Senza perdere tempo, ecco dunque le principali dichiarazioni del doppio ex della sfida.
DOPPIO EX. «Le stagioni con Atalanta e Verona hanno coronato la mia carriera. Io ho dato tutto per entrambe le tifoserie e credo di essere stato apprezzato per questo».
L’ESPERIENZA GIALLOBLÙ. «Landri e Bagnoli mi diedero fiducia e mi portarono al Verona. Quell’anno retrocedemmo all’ultima giornata tra gli applausi dei nostri tifosi: avevano capito che avevamo dato tutto nonostante i problemi economici. Ricordo che io e gli altri “anziani” dello spogliatoio facemmo capire ai più giovani di non creare problemi a riguardo perché volevamo uscirne a testa alta».
LO SCUDETTO. «Il 12 maggio 1985 ero in campo con l’Atalanta e quel giorno fu una grande festa per tutti: l’Hellas realizzò il sogno dello scudetto, noi raggiungemmo la salvezza. Mio figlio nacque a novembre di quell’anno e tifa Verona».

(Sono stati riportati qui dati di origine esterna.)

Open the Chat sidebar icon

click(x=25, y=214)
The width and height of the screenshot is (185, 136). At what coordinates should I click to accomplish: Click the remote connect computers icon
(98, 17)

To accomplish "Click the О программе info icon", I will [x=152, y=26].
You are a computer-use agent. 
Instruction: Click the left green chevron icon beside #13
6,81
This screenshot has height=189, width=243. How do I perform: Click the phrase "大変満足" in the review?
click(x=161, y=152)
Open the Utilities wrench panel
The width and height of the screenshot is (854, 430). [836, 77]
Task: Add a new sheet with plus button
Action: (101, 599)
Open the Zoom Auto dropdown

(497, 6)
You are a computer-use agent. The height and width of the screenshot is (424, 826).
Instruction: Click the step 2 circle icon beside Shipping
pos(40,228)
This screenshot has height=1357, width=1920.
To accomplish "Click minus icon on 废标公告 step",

LA SFIDA. «L’Hellas è reduce da una rimonta incredibile, l’Atalanta si sta confermando ad alti livelli: sono due squadre che giocano bene a calcio, quindi credo che quella di domenica sarà una bella partita, anche se non so come finirà».

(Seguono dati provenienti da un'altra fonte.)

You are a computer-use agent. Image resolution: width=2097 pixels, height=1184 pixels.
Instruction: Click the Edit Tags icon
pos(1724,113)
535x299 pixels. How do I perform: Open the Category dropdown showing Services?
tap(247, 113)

IL VERONA OGGI. «Tudor è stato molto bravo a entrare nello spogliatoio con la giusta personalità, ha riacceso l’entusiasmo e i ragazzi hanno risposto. Speriamo continuino così. Gli obiettivi? Finire nella parte sinistra della classifica sarebbe un gran risultato, un posto in Europa invece sarebbe il massimo. Io ci spero…».